What a TIN Surface Really Is — And Why It Can Mislead You
A TIN surface (Triangulated Irregular Network) is a digital terrain model created by connecting surveyed points with triangles. It’s a powerful tool, but it has inherent limitations:
– It only represents the points the surveyor collected.
– If a gully, ditch, or erosional feature wasn’t shot, the TIN won’t show it.
– Vegetation or debris can cause the TIN to “smooth over” the real ground.
– Small but important drainage paths can disappear entirely.
In other words:
A TIN surface is a mathematical approximation of the land — not the land itself.
This is why both developers and design teams must treat TIN surfaces as helpful tools, not absolute truth.
Why a Site Visit Is Non‑Negotiable
In a previous blog, the focus was on what you can discover on the site that the survey missed. This time, the emphasis shifts to what’s happening beyond the property line.
A site visit reveals:
– Unmapped gullies
– Blocked or damaged culverts
– Informal drainage paths created by years of runoff
– Downstream erosion
– Utility conflicts
– Real‑world flow patterns that contradict the TIN
No dataset — public or surveyed — can replace physically walking the land and seeing where the water actually goes.
Look Beyond the Boundary: Where Does Your Water Go?
A proper feasibility study must include a downstream assessment. It’s not enough to know where stormwater leaves your site; you must understand what happens after it does. I always tell my team to start at the outfalls and determine what is downstream and how the changes to the site or land upstream will affect the drainage. Look for risks at the outfalls is my main message to team members when discussing stormwater drainage patterns.

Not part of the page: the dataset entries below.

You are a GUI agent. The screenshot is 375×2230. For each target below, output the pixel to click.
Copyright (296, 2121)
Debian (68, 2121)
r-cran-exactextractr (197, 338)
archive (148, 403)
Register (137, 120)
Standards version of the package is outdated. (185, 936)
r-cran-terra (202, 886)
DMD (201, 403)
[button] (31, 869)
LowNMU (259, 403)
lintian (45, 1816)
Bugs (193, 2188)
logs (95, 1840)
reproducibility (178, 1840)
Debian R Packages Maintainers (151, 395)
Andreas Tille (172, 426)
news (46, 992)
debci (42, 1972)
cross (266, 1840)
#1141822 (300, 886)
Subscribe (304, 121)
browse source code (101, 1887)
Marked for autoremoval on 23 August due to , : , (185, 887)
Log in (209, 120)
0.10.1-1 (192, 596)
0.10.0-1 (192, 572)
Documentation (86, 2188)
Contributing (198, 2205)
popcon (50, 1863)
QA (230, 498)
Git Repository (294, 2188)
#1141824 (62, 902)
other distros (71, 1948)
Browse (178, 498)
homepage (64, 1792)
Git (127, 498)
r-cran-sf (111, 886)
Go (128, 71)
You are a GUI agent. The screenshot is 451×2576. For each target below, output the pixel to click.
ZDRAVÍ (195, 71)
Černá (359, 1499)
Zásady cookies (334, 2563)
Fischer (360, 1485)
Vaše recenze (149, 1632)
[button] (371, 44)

Key questions for developers and their design teams include:
– Where are the outfalls located?
– Are you discharging onto someone else’s property?
– What condition are the downstream channels in?

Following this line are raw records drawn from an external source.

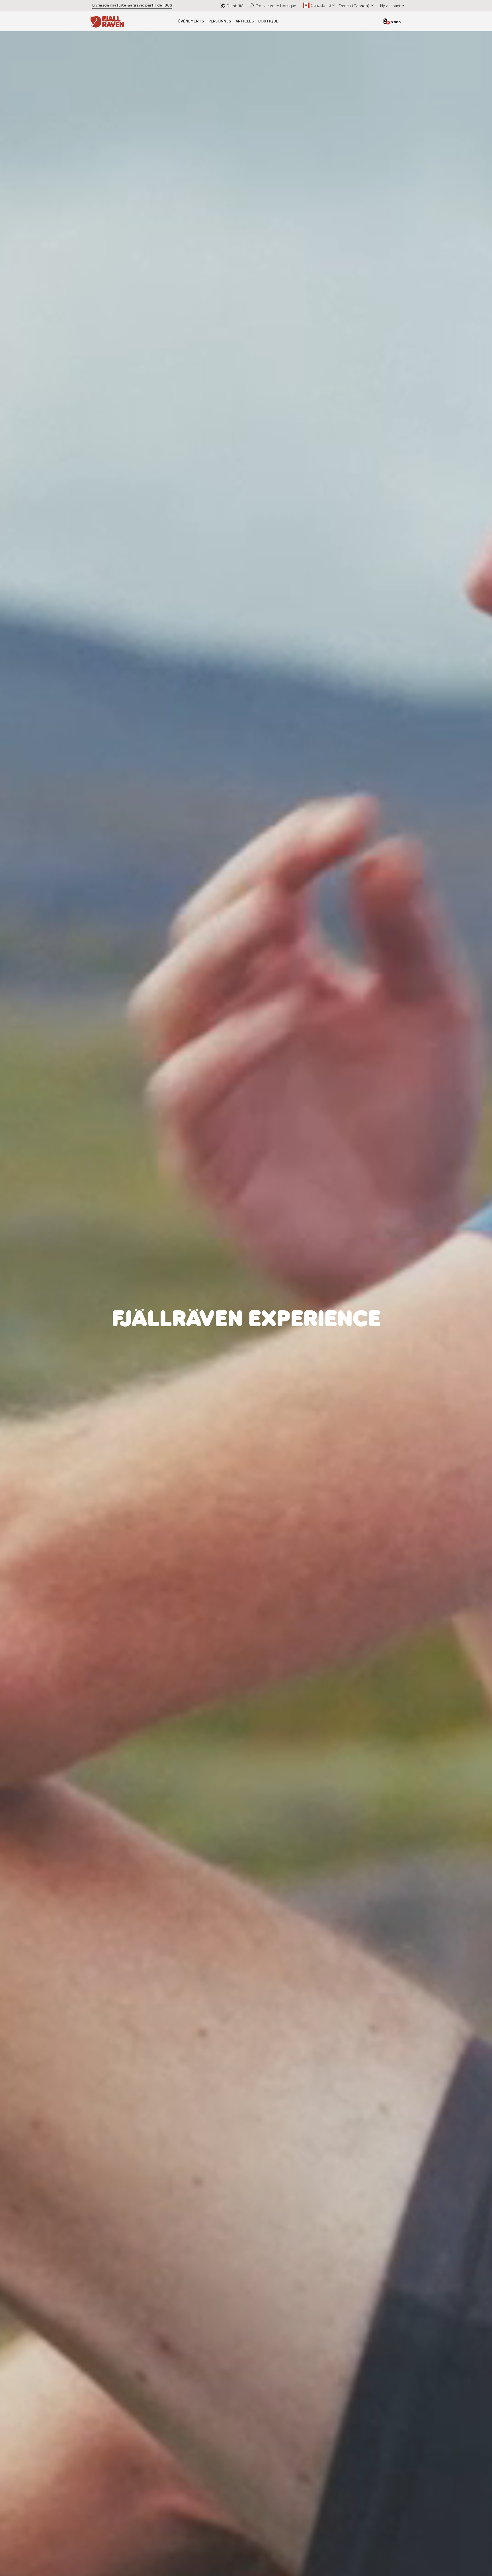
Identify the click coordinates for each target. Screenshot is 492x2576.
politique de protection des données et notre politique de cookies (307, 1343)
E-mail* (258, 1305)
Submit (303, 1367)
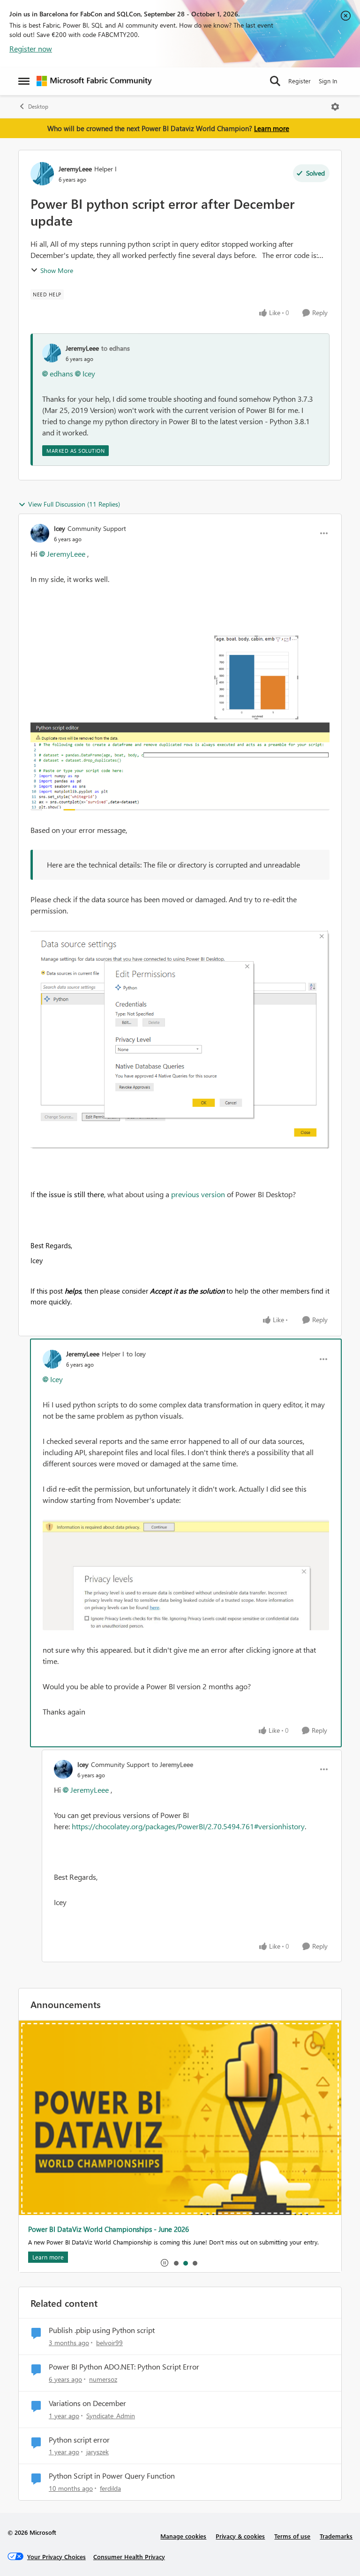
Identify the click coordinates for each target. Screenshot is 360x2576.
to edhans (115, 348)
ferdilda (110, 2488)
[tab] (175, 2262)
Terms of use (292, 2536)
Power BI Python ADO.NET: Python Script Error (124, 2366)
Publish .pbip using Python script (102, 2330)
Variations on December (87, 2403)
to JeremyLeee (172, 1764)
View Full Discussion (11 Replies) (74, 504)
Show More (56, 270)
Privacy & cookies (240, 2536)
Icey (88, 373)
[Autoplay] (164, 2262)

– How far does runoff travel before reaching a regulated waterbody?
– Can the downstream system handle additional peak flow?
– Even if peak rates are controlled, will added volume cause problems?
Most states regulate peak discharge rates, but volume control is often not required. That gap can create real‑world impacts even when a design is technically compliant with regulations. Every engineer is taught in university that meeting the regulatory standards is not enough to protect themselves from professional liability. This is especially true with stormwater.
Why This Matters for Developers and Their Design Team
Stormwater isn’t just a design detail — it’s a risk factor. If downstream systems fail because of increased runoff from your project, the liability can land squarely on the developer or project engineer, or both.
By incorporating downstream analysis into the earliest stages of feasibility, developers and their design teams can:
– Avoid purchasing land with hidden drainage liabilities
– Prevent costly redesigns
– Reduce conflicts with neighbors
– Improve permitting outcomes
– Build more resilient, responsible projects
The Bottom Line
A site feasibility study isn’t complete unless it looks both inward and outward. Understanding the downstream impacts of your project is just as important as evaluating the site itself.
With the right combination of:
– Open‑source data
– Survey data
– Utility research
– Transportation considerations
– And most importantly, a thorough site walk
…developers and their design teams can make informed decisions and avoid surprises that surface too late in the process.